=== Begin Enclosure ===

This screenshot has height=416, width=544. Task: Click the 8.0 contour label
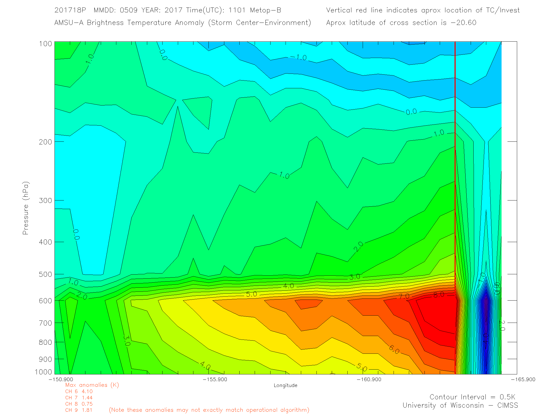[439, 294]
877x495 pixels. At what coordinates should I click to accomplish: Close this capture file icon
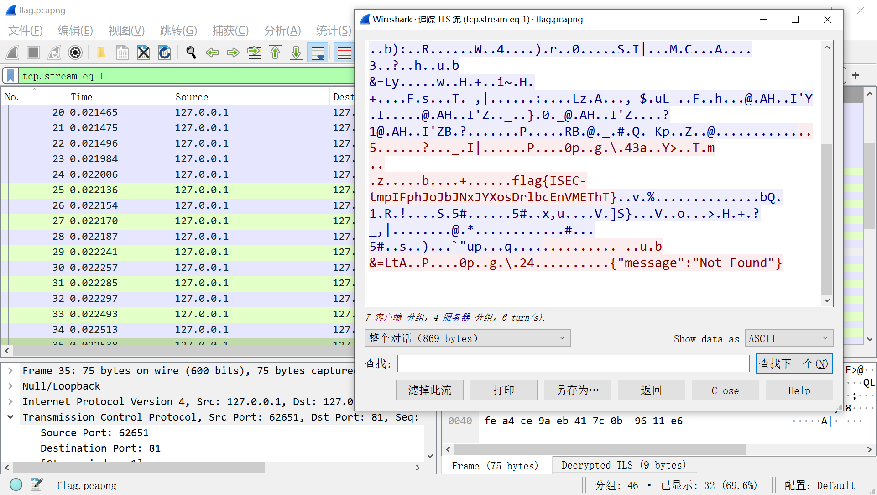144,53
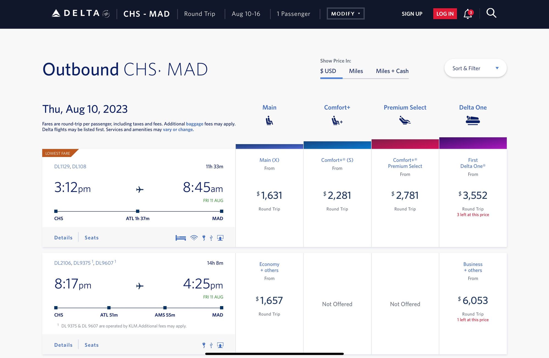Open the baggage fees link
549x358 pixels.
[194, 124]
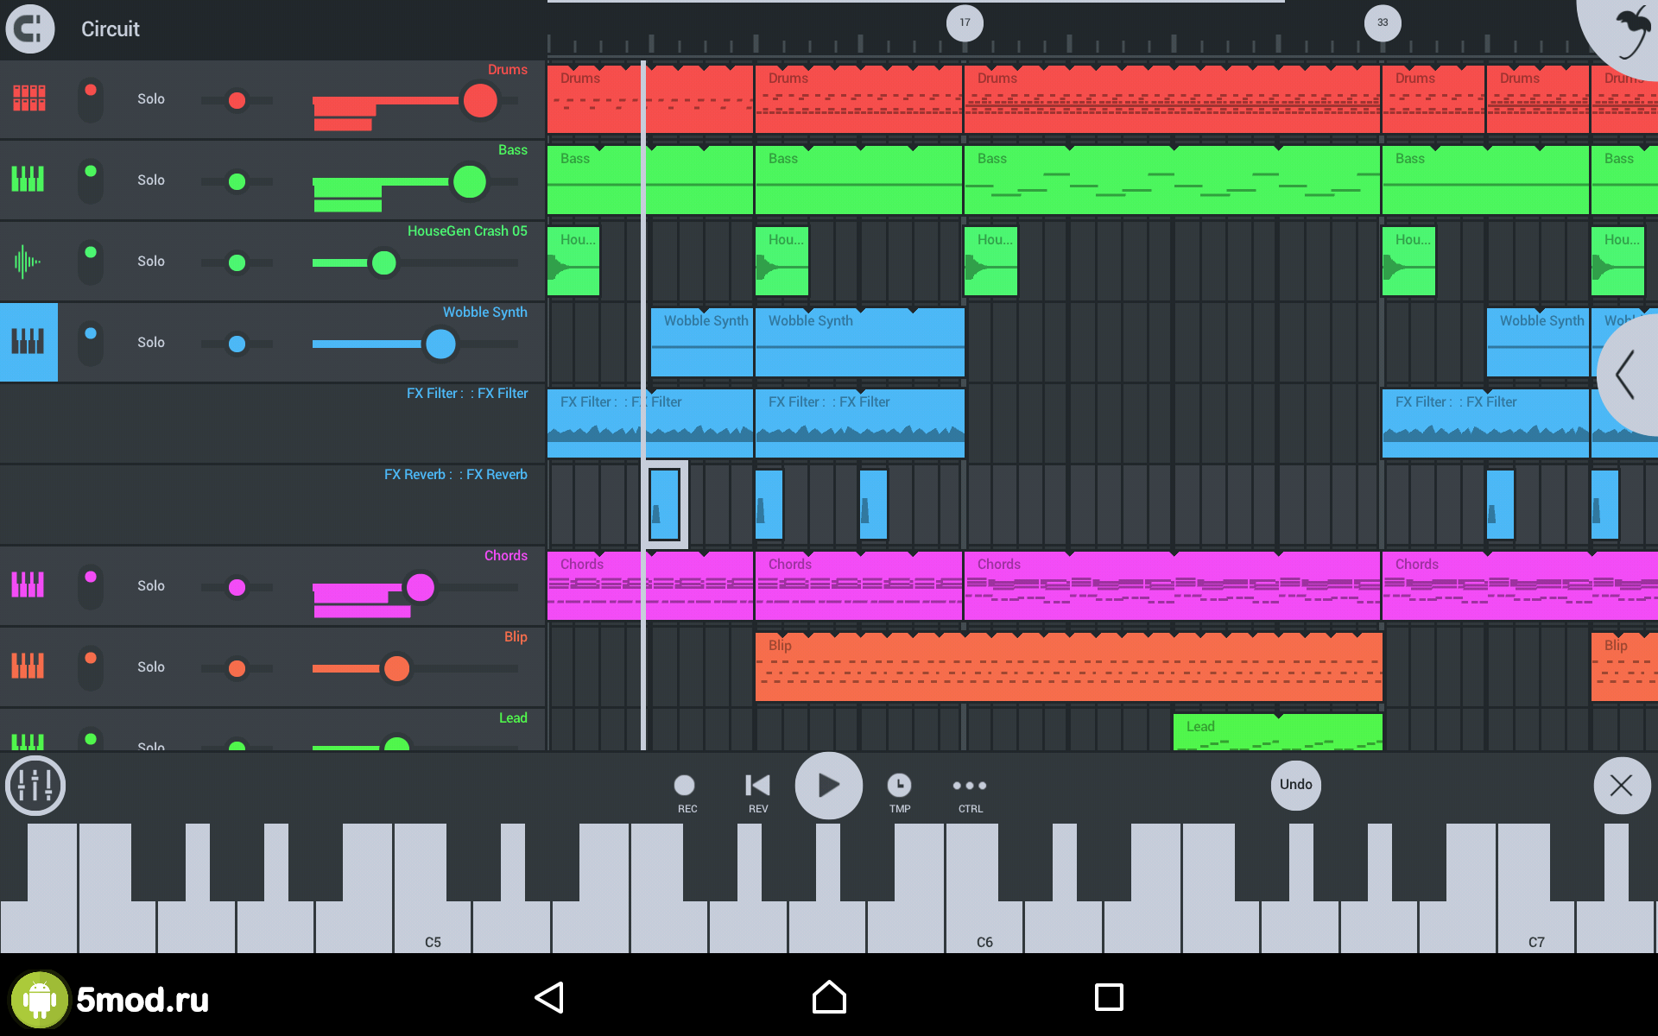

=== End Enclosure ===

[AIM OF THE EXERCISE]: Since the pictures are not wanted, set down only the rest of each record, exactly as above.

[FINISHED TASK]:
This screenshot has height=416, width=544. Task: Click the 8.0 contour label
[439, 294]
877x495 pixels. At what coordinates should I click to accomplish: Close this capture file icon
144,53
Open the baggage fees link
549x358 pixels.
[194, 124]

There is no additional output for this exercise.